The featurette assembles the familiar faces of daughter Patricia Hitchcock, director Peter Bogdanovich, historians Robert Osborne & Peter Schickel, and "Psycho 2" director Richard Franklin for a lighthearted overview of a film that contrasts markedly within the director's more serious Fifties shockers.
Made after the experimental diptych of "Rope" and "Under Capricorn," Hitchcock returned to England for the first of his multi-picture deal with Warner Bros. There he found a safe vehicle to return to a more assured dramatic form, and he seemed to give screenwriter Cook some good elbow room to add numerous comedic touches and sparkling dialogue within some already clever scenes. Freed from his previous associations with Cary Grant, Joan Fontaine, and Ingrid Bergman, the outstanding cast of British actors also gave Hitchcock's familiar archetypes a new spin - largely reinvigorated by the inimitable Alastair Sim in a less befuddled role from his usual repertoire - and the presence of iconic Marlene Dietrich.

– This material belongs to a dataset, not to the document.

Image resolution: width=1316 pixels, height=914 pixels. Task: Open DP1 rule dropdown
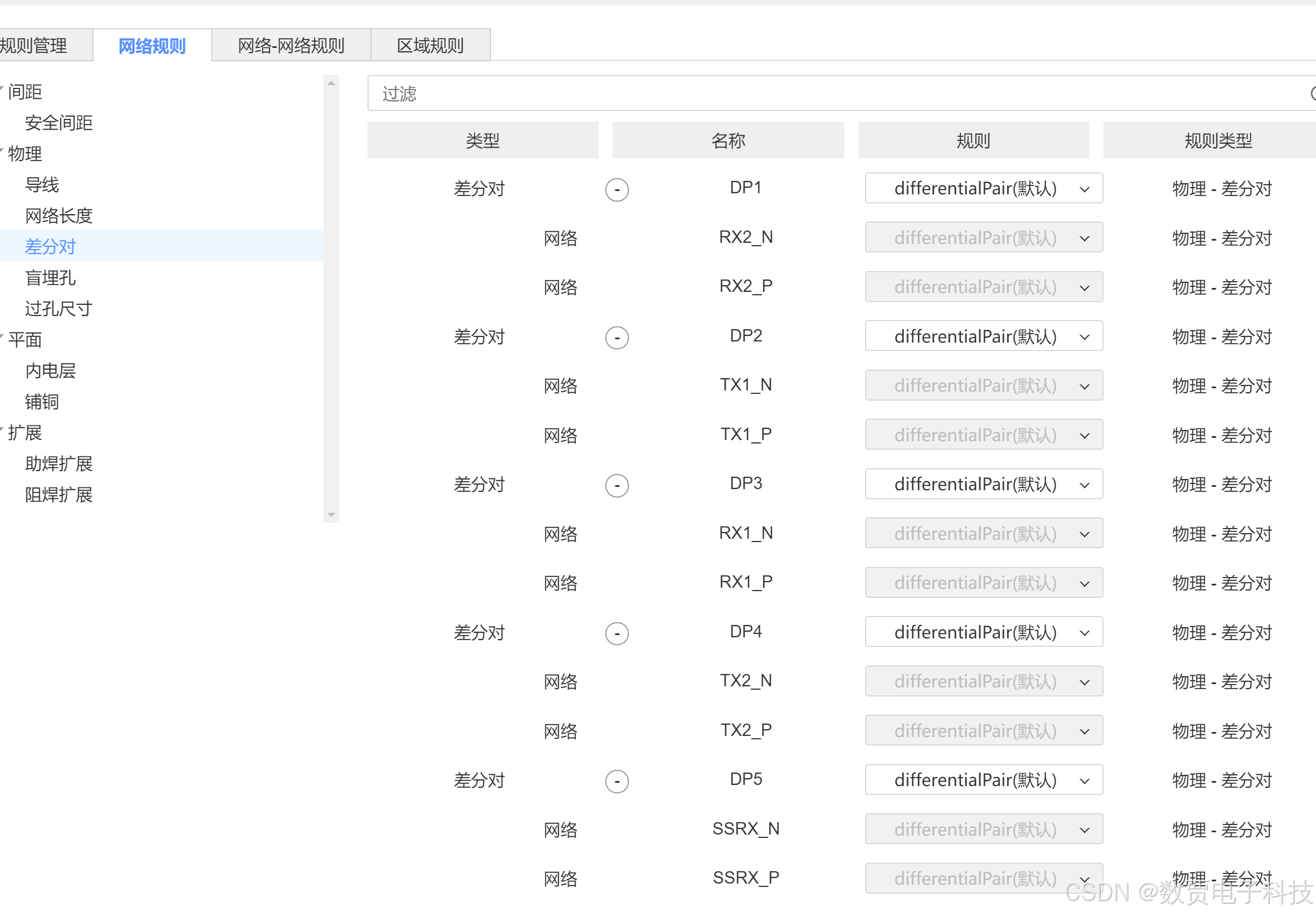coord(983,188)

The featurette addresses most of the film's key cast - including "equine-jawed" comedienne Joyce Grenfell - and there's a brief archival interview with Jane Wyman on working with Hitchcock, playing a mousy heroine under the elegant shadow of murderess Dietrich. The rest of the featurette offers a good examination of the opening flashback sequence, which apparently divided critics & audiences at the time, but comes across today as a highly inventive tactic in a film already celebrating the artifice of the theatrical world.
The print source has some evident wear (including a long scratch over the last few minutes), and a few reels have a slightly higher grain crawl at times. The sound quality is a bit rough during the music score's more high-pitched moments, but the original mono mix reveals the director's clever use (and restraint) of sound effects to milk some tight suspense sequences.
Dietrich also performs Cole Porter's "The Laziest Gal in Town," a song that became her trademark piece (and no doubt inspired Madeleine Kahn, in her hysterical Dietrich caricature of Lili von Schtupp, singing "I'm Tired" in Mel Brooks' "Blazing Saddles").
This Warner Bros title is available separately or as part of the Alfred Hitchcock Signature Collection that includes: Strangers On A Train, Mr. And Mrs. Smith, Suspicion, North By Northwest, Dial M For Murder, Foreign Correspondent, The Wrong Man, Stage Fright and I Confess.